Activity. Every word of every entry must be retyped exactly.

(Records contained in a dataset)
==========
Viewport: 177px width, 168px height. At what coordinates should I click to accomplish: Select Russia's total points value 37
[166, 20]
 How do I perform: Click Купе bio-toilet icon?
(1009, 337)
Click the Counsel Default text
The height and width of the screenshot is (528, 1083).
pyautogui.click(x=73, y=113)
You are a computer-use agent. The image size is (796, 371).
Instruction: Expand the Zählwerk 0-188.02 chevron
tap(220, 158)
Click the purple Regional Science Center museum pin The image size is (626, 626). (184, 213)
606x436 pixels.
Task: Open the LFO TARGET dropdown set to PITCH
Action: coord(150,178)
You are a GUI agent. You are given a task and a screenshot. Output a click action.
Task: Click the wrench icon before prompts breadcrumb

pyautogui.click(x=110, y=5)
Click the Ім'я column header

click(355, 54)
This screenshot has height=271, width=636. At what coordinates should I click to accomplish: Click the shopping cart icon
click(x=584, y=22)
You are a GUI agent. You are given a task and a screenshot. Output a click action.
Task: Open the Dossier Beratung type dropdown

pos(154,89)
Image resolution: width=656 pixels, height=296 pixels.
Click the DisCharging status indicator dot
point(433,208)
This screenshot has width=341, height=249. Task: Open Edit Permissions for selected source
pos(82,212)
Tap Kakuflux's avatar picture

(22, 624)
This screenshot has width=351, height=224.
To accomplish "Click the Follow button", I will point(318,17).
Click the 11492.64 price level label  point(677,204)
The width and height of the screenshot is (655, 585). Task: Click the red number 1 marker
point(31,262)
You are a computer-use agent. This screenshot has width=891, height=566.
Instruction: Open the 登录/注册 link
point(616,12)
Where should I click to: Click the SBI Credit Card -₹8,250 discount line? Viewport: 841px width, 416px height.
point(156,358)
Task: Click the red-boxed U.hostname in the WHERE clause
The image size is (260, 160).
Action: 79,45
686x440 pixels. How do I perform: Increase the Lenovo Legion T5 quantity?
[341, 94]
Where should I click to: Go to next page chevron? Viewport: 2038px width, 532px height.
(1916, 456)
==========
Output for this task.
Viewport: 177px width, 168px height. At what coordinates should I click to accomplish: Select Russia's total points value 37
[166, 20]
 How do I perform: Click Купе bio-toilet icon?
(1009, 337)
Click the Counsel Default text
The height and width of the screenshot is (528, 1083).
pyautogui.click(x=73, y=113)
You are a computer-use agent. The image size is (796, 371).
Instruction: Expand the Zählwerk 0-188.02 chevron
tap(220, 158)
Click the purple Regional Science Center museum pin The image size is (626, 626). (184, 213)
606x436 pixels.
Task: Open the LFO TARGET dropdown set to PITCH
Action: coord(150,178)
You are a GUI agent. You are given a task and a screenshot. Output a click action.
Task: Click the wrench icon before prompts breadcrumb

pyautogui.click(x=110, y=5)
Click the Ім'я column header

click(355, 54)
This screenshot has height=271, width=636. At what coordinates should I click to accomplish: Click the shopping cart icon
click(x=584, y=22)
You are a GUI agent. You are given a task and a screenshot. Output a click action.
Task: Open the Dossier Beratung type dropdown

pos(154,89)
Image resolution: width=656 pixels, height=296 pixels.
Click the DisCharging status indicator dot
point(433,208)
This screenshot has width=341, height=249. Task: Open Edit Permissions for selected source
pos(82,212)
Tap Kakuflux's avatar picture

(22, 624)
This screenshot has width=351, height=224.
To accomplish "Click the Follow button", I will point(318,17).
Click the 11492.64 price level label  point(677,204)
The width and height of the screenshot is (655, 585). Task: Click the red number 1 marker
point(31,262)
You are a computer-use agent. This screenshot has width=891, height=566.
Instruction: Open the 登录/注册 link
point(616,12)
Where should I click to: Click the SBI Credit Card -₹8,250 discount line? Viewport: 841px width, 416px height.
point(156,358)
Task: Click the red-boxed U.hostname in the WHERE clause
The image size is (260, 160).
Action: 79,45
686x440 pixels. How do I perform: Increase the Lenovo Legion T5 quantity?
[341, 94]
Where should I click to: Go to next page chevron? Viewport: 2038px width, 532px height.
(1916, 456)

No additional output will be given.